** start DATA IN THIS EXERCISE **
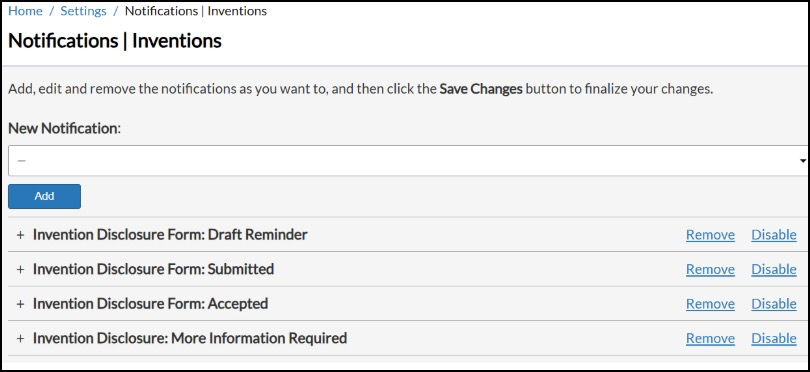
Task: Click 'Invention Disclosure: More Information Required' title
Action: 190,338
** end DATA IN THIS EXERCISE **
** start DATA IN THIS EXERCISE **
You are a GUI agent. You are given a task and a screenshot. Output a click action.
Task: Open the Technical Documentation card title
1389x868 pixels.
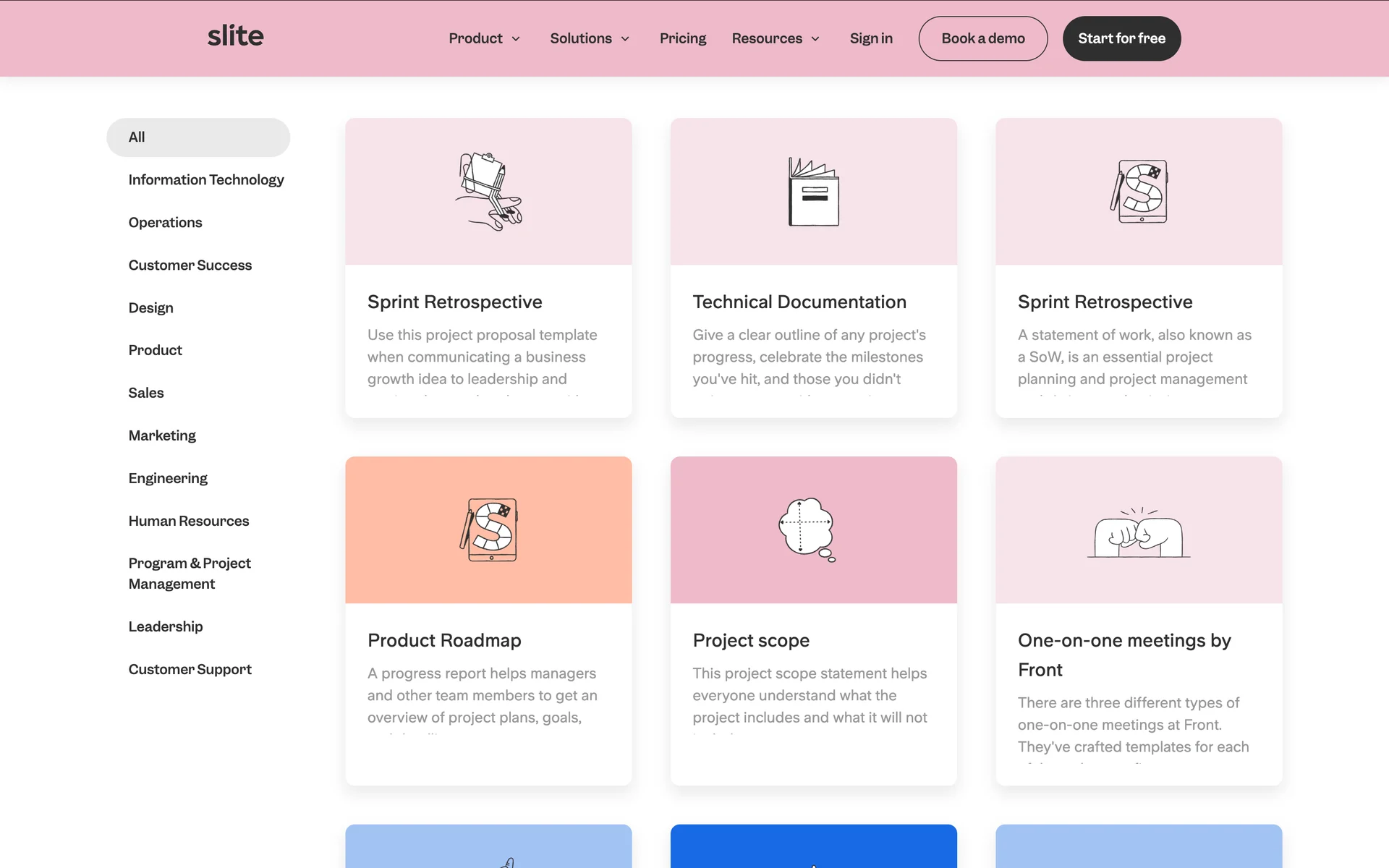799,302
** end DATA IN THIS EXERCISE **
List every line in the rows above that contains the word "title".

Task: Click 'Invention Disclosure: More Information Required' title
Task: Open the Technical Documentation card title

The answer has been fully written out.